Şiir mülkiyettir, tıpkı siyaset gibi. Hermes yaşlanınca kel bir cüceye döner, kendisine Hata adını verir ve ticarete el atar.
…Şiirler arası ilişkiler ne ticarettir ne de hırsızlık. (s. 110)

“Tekrar ve anımsama aynı hareketlerdir.
…tekrar, eğer mümkünse, bir insanı mutlu eder, oysa anımsama mutsuzlaştırır.” Kierkegaard (s. 113)

Selefi neredeyse ephebe de orada olacaktır. (s. 120)

En güçlü şairler ne kadar tekbenci olurlarsa olsunlar, her şairi özerk ego olarak görmekten vazgeçmemiz gerekiyor. Her şair başka bir şairle ya da şairlerle diyalektik bir ilişkiye (aktarım, tekrar, hata, iletişim ilişkisine) yakalanmıştır. (s. 121)
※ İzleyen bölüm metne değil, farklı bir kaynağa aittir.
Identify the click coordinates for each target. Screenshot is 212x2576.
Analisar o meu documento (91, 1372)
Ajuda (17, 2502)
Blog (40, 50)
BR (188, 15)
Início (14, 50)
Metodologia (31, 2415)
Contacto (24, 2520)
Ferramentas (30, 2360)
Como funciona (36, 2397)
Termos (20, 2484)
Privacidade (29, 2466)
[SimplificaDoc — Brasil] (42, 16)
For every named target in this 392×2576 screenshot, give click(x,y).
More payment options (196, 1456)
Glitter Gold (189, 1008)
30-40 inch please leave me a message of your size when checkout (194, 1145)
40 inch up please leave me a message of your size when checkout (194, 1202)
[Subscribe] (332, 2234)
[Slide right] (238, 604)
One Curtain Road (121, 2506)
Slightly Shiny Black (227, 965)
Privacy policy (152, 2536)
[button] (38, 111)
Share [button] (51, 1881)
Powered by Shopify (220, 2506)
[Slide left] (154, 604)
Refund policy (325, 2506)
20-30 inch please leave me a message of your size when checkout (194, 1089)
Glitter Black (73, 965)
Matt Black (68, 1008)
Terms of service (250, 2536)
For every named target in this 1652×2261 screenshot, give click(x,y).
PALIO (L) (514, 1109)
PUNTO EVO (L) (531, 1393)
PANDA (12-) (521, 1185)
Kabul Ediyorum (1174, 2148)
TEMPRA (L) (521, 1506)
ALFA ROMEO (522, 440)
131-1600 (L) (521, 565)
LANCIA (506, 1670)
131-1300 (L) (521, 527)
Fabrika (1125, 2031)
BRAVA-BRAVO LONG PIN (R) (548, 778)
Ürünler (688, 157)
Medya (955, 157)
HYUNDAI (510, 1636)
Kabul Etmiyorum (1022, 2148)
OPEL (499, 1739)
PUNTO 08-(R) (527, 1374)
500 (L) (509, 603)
Ara Bölüm: Antitetik Eleştiri Manifestosu

Antitetik eleştiri ilk clinamen’i ikincisiyle kantara vurduğumuzda başlar. Sapma oranını saptadıktan sonra, bu oranı birinci şairin okumasını düzeltmek için kullanmaya girişiriz. (s. 123)

Bir şiirin anlamı ancak başka bir şiir olabilir.

Yorum diye bir şey yoktur, yalnızca yanlış yorum vardır ve dolayısıyla her eleştiri mensur şiirdir. (s. 124)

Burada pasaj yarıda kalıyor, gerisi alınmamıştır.